▸ **Try it**:
Set down every entry once more, character for character.

▸ **Data for processing**:
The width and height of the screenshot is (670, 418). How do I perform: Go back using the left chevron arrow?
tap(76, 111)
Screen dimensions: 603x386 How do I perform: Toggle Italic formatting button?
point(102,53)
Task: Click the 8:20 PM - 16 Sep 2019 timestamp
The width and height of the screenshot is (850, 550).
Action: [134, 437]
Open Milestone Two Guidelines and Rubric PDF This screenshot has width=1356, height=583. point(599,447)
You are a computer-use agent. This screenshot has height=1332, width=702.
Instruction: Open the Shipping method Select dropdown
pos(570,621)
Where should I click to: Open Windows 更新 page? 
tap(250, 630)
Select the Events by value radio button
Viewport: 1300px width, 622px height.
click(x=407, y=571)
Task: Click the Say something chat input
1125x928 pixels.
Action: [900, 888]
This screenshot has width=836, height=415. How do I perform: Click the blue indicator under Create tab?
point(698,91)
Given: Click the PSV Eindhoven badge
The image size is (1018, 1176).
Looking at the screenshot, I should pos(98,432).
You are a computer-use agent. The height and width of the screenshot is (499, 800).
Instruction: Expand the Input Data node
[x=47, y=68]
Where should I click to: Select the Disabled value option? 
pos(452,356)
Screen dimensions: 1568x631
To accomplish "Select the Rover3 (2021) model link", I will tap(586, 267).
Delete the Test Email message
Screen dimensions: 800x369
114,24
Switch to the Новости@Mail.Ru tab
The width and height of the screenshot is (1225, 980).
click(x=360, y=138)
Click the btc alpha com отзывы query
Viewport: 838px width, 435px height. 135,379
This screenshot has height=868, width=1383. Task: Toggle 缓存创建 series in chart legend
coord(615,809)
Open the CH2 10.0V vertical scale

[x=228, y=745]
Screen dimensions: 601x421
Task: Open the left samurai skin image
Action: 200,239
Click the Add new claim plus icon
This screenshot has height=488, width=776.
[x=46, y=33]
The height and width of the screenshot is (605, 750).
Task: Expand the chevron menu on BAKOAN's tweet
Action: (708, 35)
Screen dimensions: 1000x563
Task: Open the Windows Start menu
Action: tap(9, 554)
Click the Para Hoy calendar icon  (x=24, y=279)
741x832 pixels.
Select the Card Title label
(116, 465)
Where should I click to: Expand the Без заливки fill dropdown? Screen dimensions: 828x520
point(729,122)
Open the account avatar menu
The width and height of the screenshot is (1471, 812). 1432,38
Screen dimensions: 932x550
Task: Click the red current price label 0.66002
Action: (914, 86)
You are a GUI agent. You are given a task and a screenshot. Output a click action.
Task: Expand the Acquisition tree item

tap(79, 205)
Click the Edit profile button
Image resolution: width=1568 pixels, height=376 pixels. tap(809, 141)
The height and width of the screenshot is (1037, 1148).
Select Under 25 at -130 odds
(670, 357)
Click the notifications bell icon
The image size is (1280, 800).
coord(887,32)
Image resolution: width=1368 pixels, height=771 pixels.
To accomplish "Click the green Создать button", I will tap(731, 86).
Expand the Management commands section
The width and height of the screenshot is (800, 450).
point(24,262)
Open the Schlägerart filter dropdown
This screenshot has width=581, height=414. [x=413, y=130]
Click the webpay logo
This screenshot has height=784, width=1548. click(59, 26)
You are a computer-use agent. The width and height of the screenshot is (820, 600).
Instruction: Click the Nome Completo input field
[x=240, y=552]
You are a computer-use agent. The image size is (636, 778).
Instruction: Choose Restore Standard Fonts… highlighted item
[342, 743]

▸ **Solution to the problem**:
The width and height of the screenshot is (670, 418). How do I perform: Go back using the left chevron arrow?
tap(76, 111)
Screen dimensions: 603x386 How do I perform: Toggle Italic formatting button?
point(102,53)
Task: Click the 8:20 PM - 16 Sep 2019 timestamp
The width and height of the screenshot is (850, 550).
Action: [134, 437]
Open Milestone Two Guidelines and Rubric PDF This screenshot has width=1356, height=583. point(599,447)
You are a computer-use agent. This screenshot has height=1332, width=702.
Instruction: Open the Shipping method Select dropdown
pos(570,621)
Where should I click to: Open Windows 更新 page? 
tap(250, 630)
Select the Events by value radio button
Viewport: 1300px width, 622px height.
click(x=407, y=571)
Task: Click the Say something chat input
1125x928 pixels.
Action: [900, 888]
This screenshot has width=836, height=415. How do I perform: Click the blue indicator under Create tab?
point(698,91)
Given: Click the PSV Eindhoven badge
The image size is (1018, 1176).
Looking at the screenshot, I should pos(98,432).
You are a computer-use agent. The height and width of the screenshot is (499, 800).
Instruction: Expand the Input Data node
[x=47, y=68]
Where should I click to: Select the Disabled value option? 
pos(452,356)
Screen dimensions: 1568x631
To accomplish "Select the Rover3 (2021) model link", I will tap(586, 267).
Delete the Test Email message
Screen dimensions: 800x369
114,24
Switch to the Новости@Mail.Ru tab
The width and height of the screenshot is (1225, 980).
click(x=360, y=138)
Click the btc alpha com отзывы query
Viewport: 838px width, 435px height. 135,379
This screenshot has height=868, width=1383. Task: Toggle 缓存创建 series in chart legend
coord(615,809)
Open the CH2 10.0V vertical scale

[x=228, y=745]
Screen dimensions: 601x421
Task: Open the left samurai skin image
Action: 200,239
Click the Add new claim plus icon
This screenshot has height=488, width=776.
[x=46, y=33]
The height and width of the screenshot is (605, 750).
Task: Expand the chevron menu on BAKOAN's tweet
Action: (708, 35)
Screen dimensions: 1000x563
Task: Open the Windows Start menu
Action: tap(9, 554)
Click the Para Hoy calendar icon  (x=24, y=279)
741x832 pixels.
Select the Card Title label
(116, 465)
Where should I click to: Expand the Без заливки fill dropdown? Screen dimensions: 828x520
point(729,122)
Open the account avatar menu
The width and height of the screenshot is (1471, 812). 1432,38
Screen dimensions: 932x550
Task: Click the red current price label 0.66002
Action: (914, 86)
You are a GUI agent. You are given a task and a screenshot. Output a click action.
Task: Expand the Acquisition tree item

tap(79, 205)
Click the Edit profile button
Image resolution: width=1568 pixels, height=376 pixels. tap(809, 141)
The height and width of the screenshot is (1037, 1148).
Select Under 25 at -130 odds
(670, 357)
Click the notifications bell icon
The image size is (1280, 800).
coord(887,32)
Image resolution: width=1368 pixels, height=771 pixels.
To accomplish "Click the green Создать button", I will tap(731, 86).
Expand the Management commands section
The width and height of the screenshot is (800, 450).
point(24,262)
Open the Schlägerart filter dropdown
This screenshot has width=581, height=414. [x=413, y=130]
Click the webpay logo
This screenshot has height=784, width=1548. click(59, 26)
You are a computer-use agent. The width and height of the screenshot is (820, 600).
Instruction: Click the Nome Completo input field
[x=240, y=552]
You are a computer-use agent. The image size is (636, 778).
Instruction: Choose Restore Standard Fonts… highlighted item
[342, 743]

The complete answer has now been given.